PY features an emphasis on shareholder yield, an increasingly important concept in today’s low-yield environment.
PY seeks to provide investment results that closely correspond to the performance of the Nasdaq US Shareholder Yield Index. The index uses a quantitative model designed to identify equity securities (including value stock) of mid- to large-capitalization companies in the Nasdaq US Large Mid Cap Index (the “parent index”) that exhibit high degrees of sustainable, shareholder yield.
“Value stocks have consistently lagged behind growth stocks over the past five years and especially during the pandemic, with growth stocks overperforming value stocks by more than 44%,” writes Morningstar analyst Dave Sekera. “However, that trend appears to have changed course over the past few weeks. The market rotation thus far in the fourth quarter is indicative of investors seeing a path toward economic normalization in 2021.”
Play PY for Value Resurgence
The three components of shareholder yield are good measures for shareholder friendliness. The trifecta helps investors target companies with a history of dividend growth, low debt, and the ability to support equity prices through share buybacks.

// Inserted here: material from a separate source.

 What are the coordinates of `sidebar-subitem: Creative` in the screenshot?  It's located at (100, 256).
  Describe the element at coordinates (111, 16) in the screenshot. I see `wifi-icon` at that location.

Growth stocks can be seen as exorbitant and overvalued, causing some investors to favor value stocks, considered undervalued by the market. Value stocks tend to trade at a lower price relative to their fundamentals (including dividends, earnings, and sales). While they generally have solid fundamentals, value stocks may have lost popularity in the market and are considered bargain priced compared with their competitors.
Increasing the allure of PY is that some value sector are poised to rebound as a coronavirus vaccine becomes readily available in 2021.
“As the vaccine is broadly distributed over the first half of 2021, in our economic outlook we incorporate our expectation that the consumer services sectors that have been hard-hit will recover meaningfully and normalize in the second half of the year,” according to Morningstar.
Value fans believe this time may be different for value stocks, pointing to improving measures of investment sentiment, abating fears of a recession, rebounding corporate profits, and lessening trade tensions between the U.S. and China. Furthermore, value stocks are now trading at some of their most attractive prices in years as the growth/value gap is as wide as it’s been in decades.